The purpose of this study was to reveal the spatial boundaries and mechanisms of the effect of STI on HQA, and provide a reference for the formulation of STI policies to promote HQA. This mainly included three aspects: the first was the analysis of the spatial spillover effect of STI on HQA, the second was the exploration of the spatial spillover boundary of STI with respect to HQA, and the third was revealing the mechanism of STI affecting HQA. We first used the super-efficient EBM-GML index to measure HQA and then studied the above problems based on the spatial Dobbin model. We found that the impact of STI on HQA had a spatial boundary, and the upgrading of the agricultural industry and the level of human capital had a significant regulatory effect. The conclusion of this study was consistent with the results of previous research on the impact of STI on agricultural development. For example, Li et al. (2022) found that STI can effectively promote the improvement of HQA in local and adjacent areas, and the spillover effect is significantly greater than the local effect [22]; Chen et al. (2022) also confirmed that there is a peer effect on the impact of STI on HQA [23]. As expected, we found that STI can promote the HQA of local areas by changing the traditional mode of agricultural production and improving the efficiency of agricultural production; with the spread of STI, this also helps improve the HQA in adjacent areas.

It is worth noting that we further explored the spillover boundaries of STI and found that the intensive area of its spillover effect is within 420 km. Unlike in previous studies, Zhang and Song (2022) suggested that within 500 km, the positive role of STI in promoting agricultural development was relatively strong, and beyond this distance, it continued to weaken until it was no longer significant [8]. However, we found that within 420 km, the impact direction of STI on HQA had an inverted U-shaped feature of first promoting and then inhibiting. The main reason was that the agricultural resource endowments of adjacent cities were relatively similar. Through the exchange and learning of STI achievements, the level of regional agricultural development can be effectively promoted. With the increase in distance, the simple imitation and replication of agricultural STI achievements may lead to a mismatch between STI achievements and agricultural development needs, causing the spillover effect of STI on HQA to go from positive to negative [24].

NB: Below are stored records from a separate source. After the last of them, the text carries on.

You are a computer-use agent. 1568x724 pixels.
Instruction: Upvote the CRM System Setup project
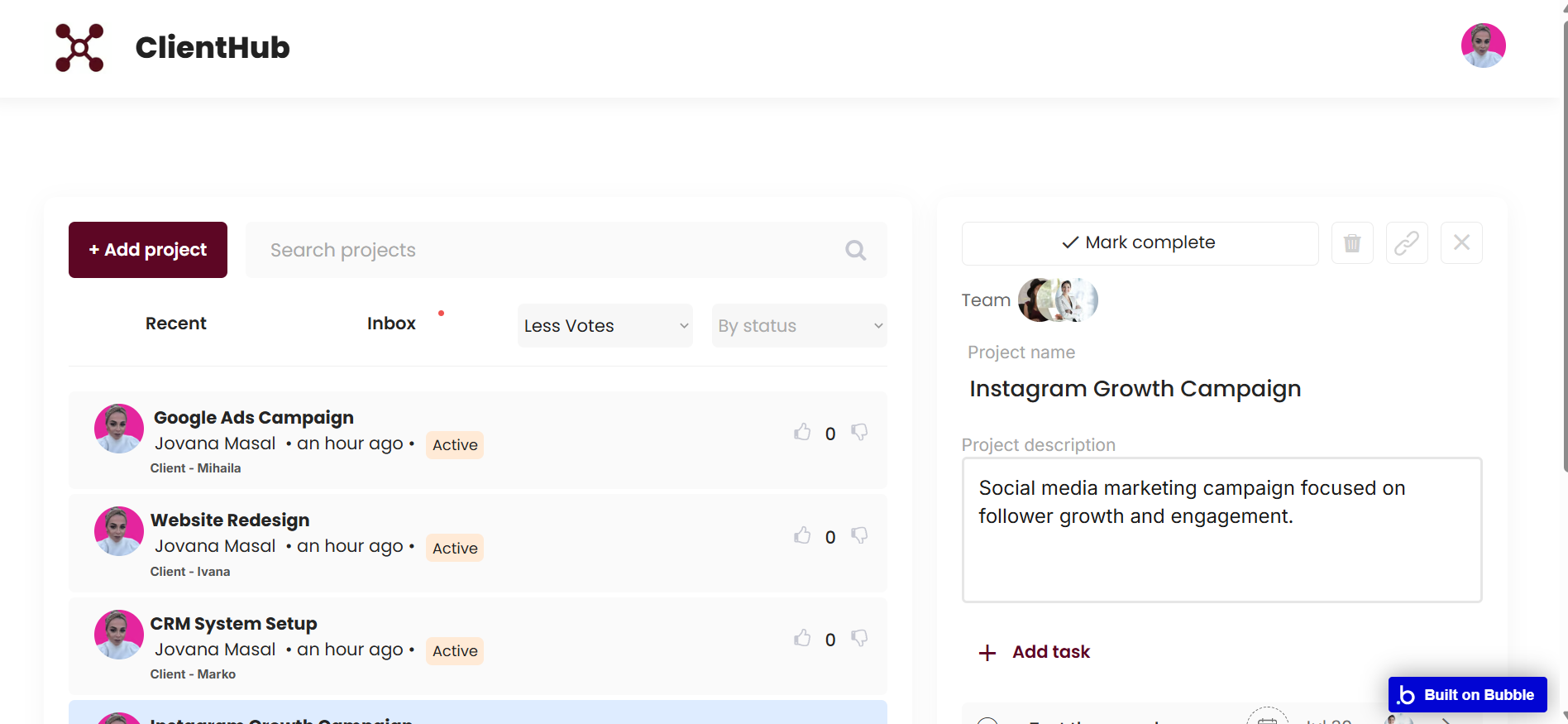(802, 638)
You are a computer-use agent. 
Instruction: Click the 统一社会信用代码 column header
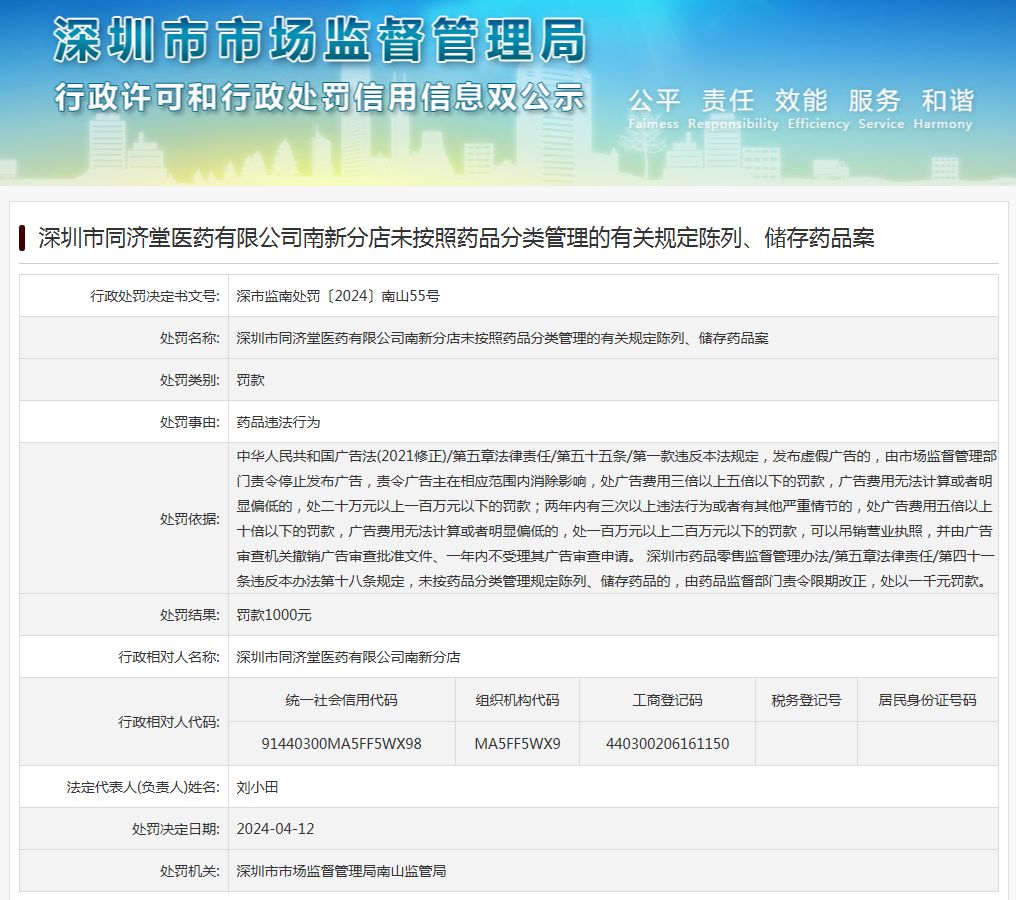point(341,700)
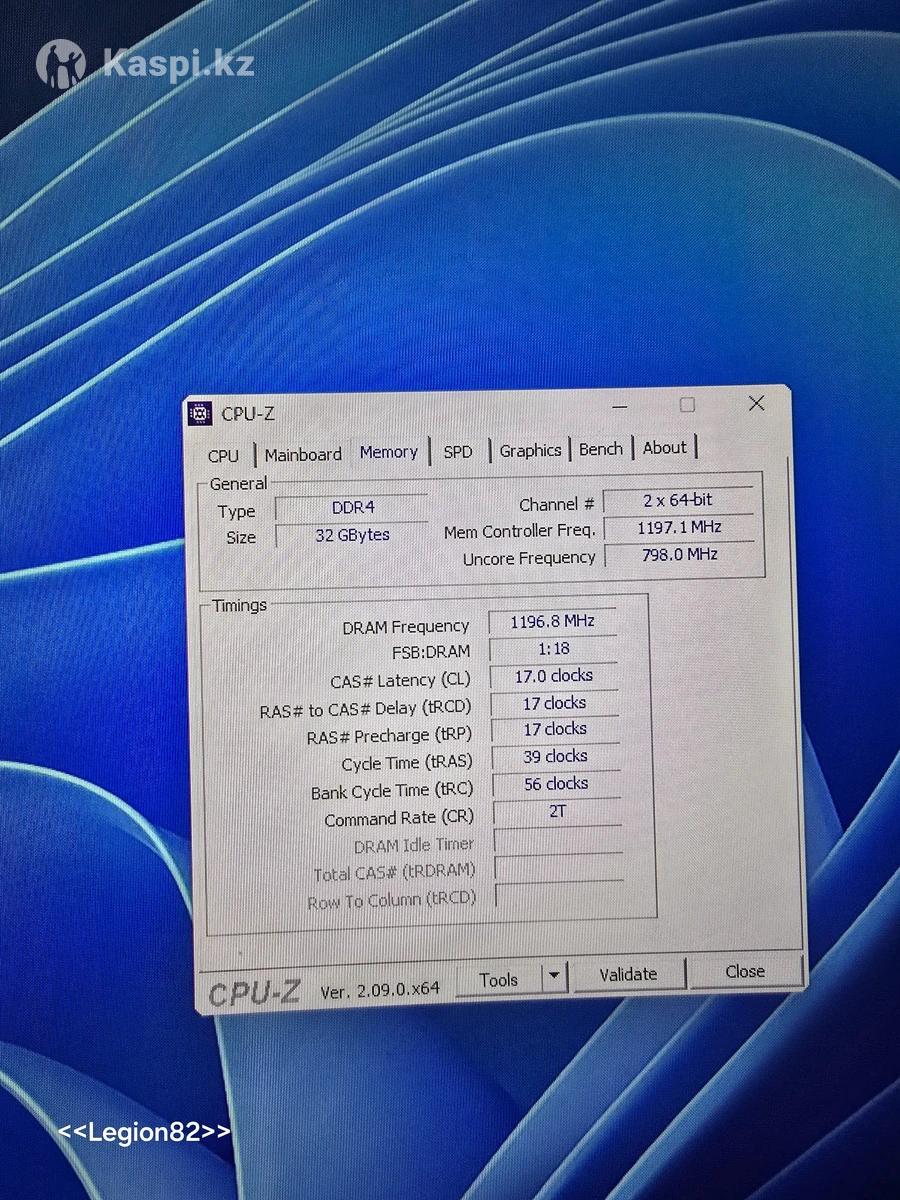
Task: Go to the SPD tab
Action: pos(457,451)
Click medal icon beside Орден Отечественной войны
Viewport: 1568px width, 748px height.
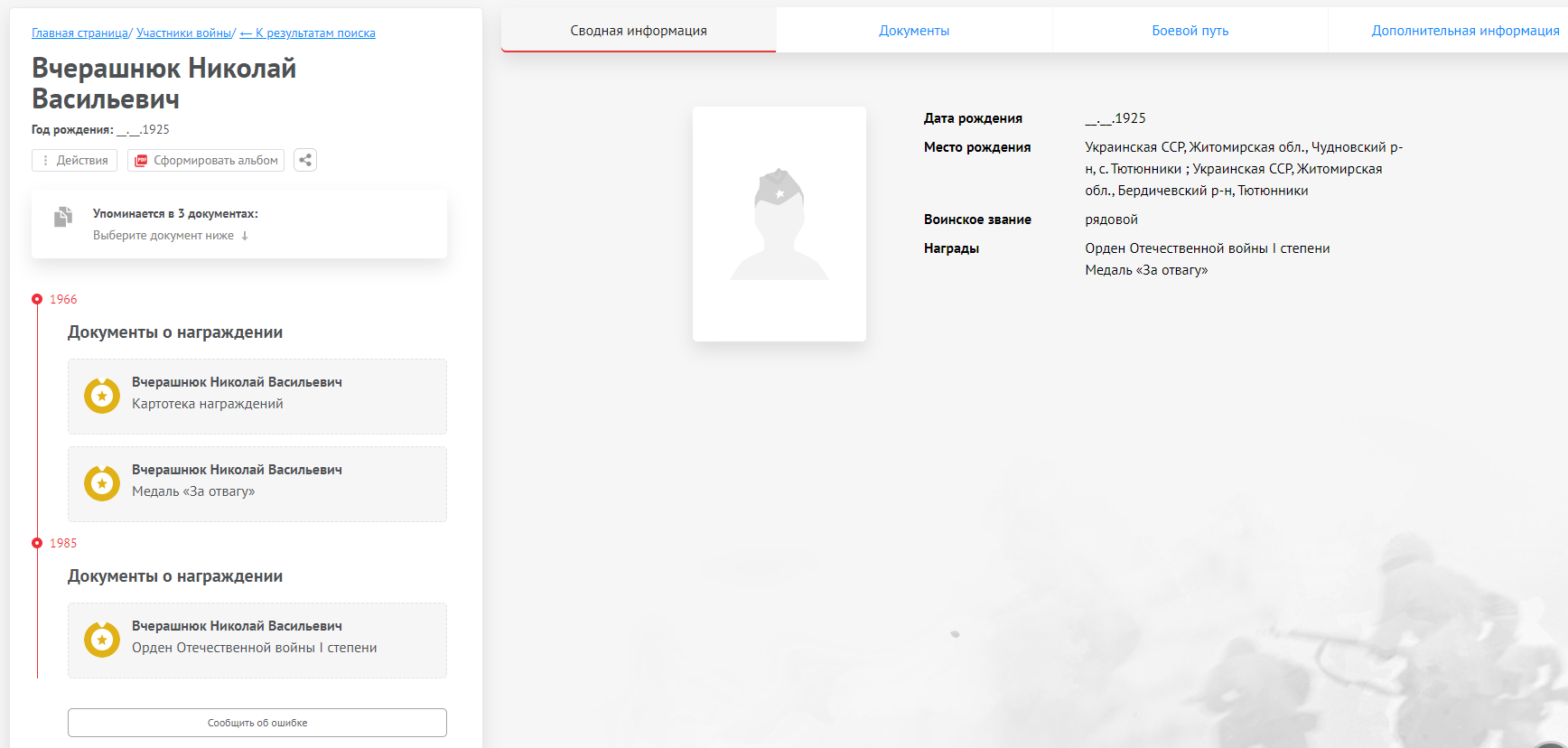(102, 640)
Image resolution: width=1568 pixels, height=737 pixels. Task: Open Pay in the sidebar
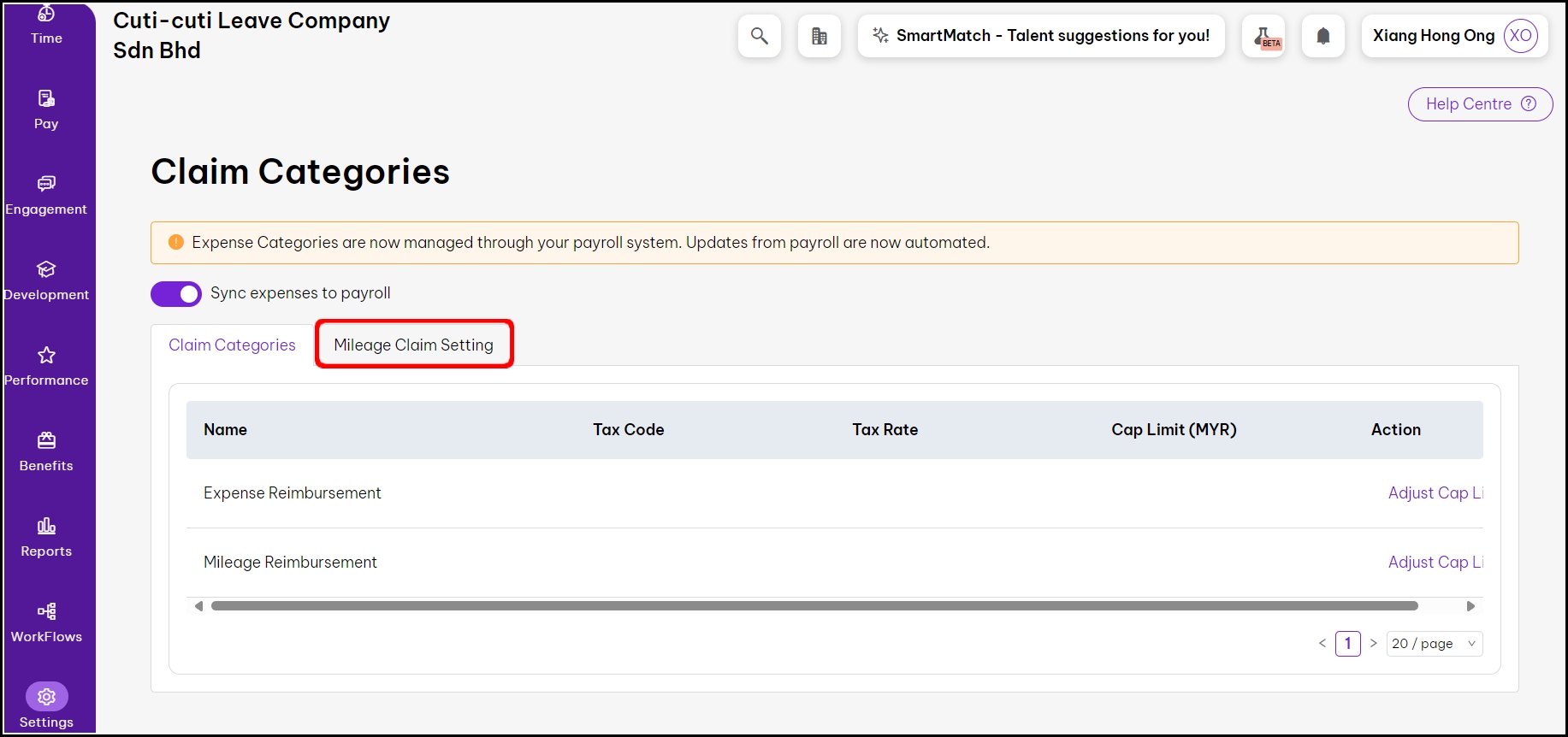pyautogui.click(x=46, y=109)
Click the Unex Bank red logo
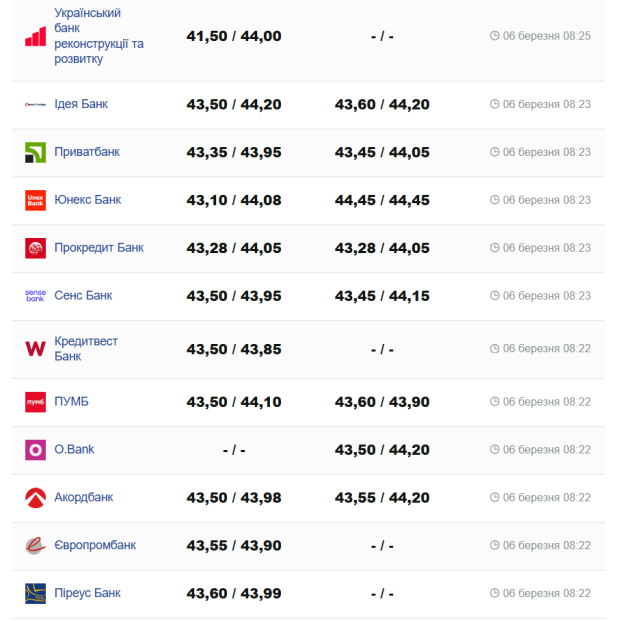This screenshot has width=620, height=621. click(x=35, y=200)
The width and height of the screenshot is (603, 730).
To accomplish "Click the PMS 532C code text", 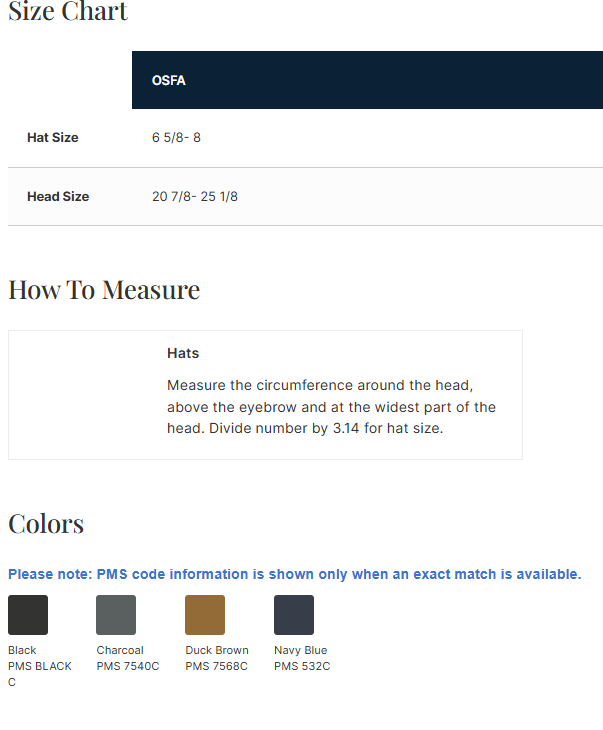I will coord(302,666).

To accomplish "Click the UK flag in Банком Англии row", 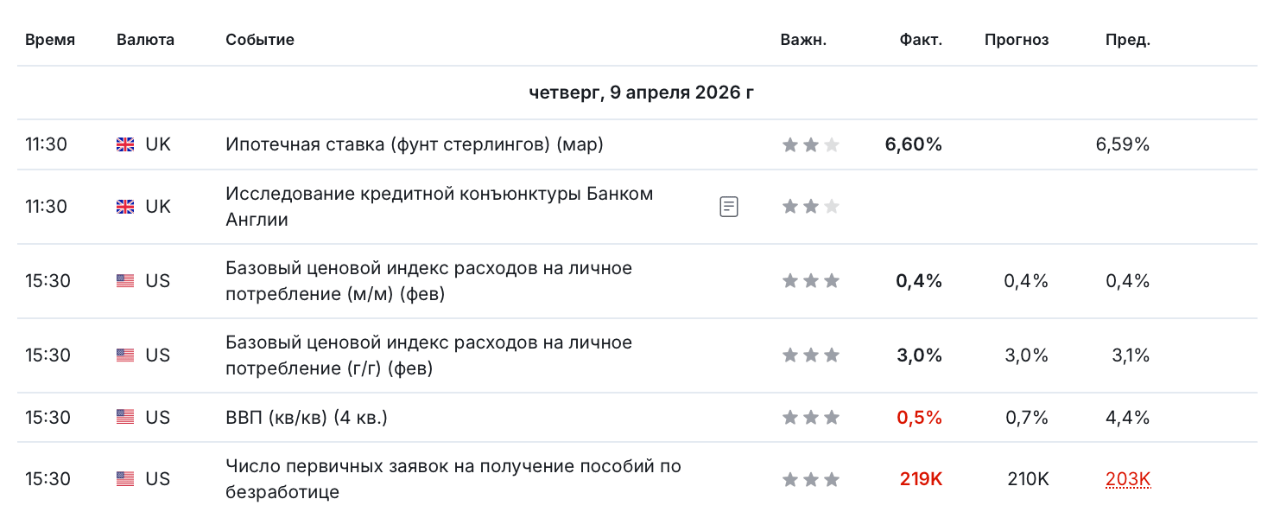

The main contribution of this study is that it reveals the spatial spillover boundaries and mechanisms of the impact of STI on the HQA at the prefecture level and provides a theoretical reference for local governments to formulate agricultural scientific and technological extension policies to promote HQA. The disadvantage is that, due to the lack of macro-level data, this study only reveals the average effect of STI on HQA, and fails to further explore the heterogeneity between the two systems from within prefecture-level cities, but this does not affect the reliability of the conclusions of this article. In future research, we will further collect micro-level data to explore the impact of STI on HQA from the perspective of farmers and provide a theoretical reference for policymakers.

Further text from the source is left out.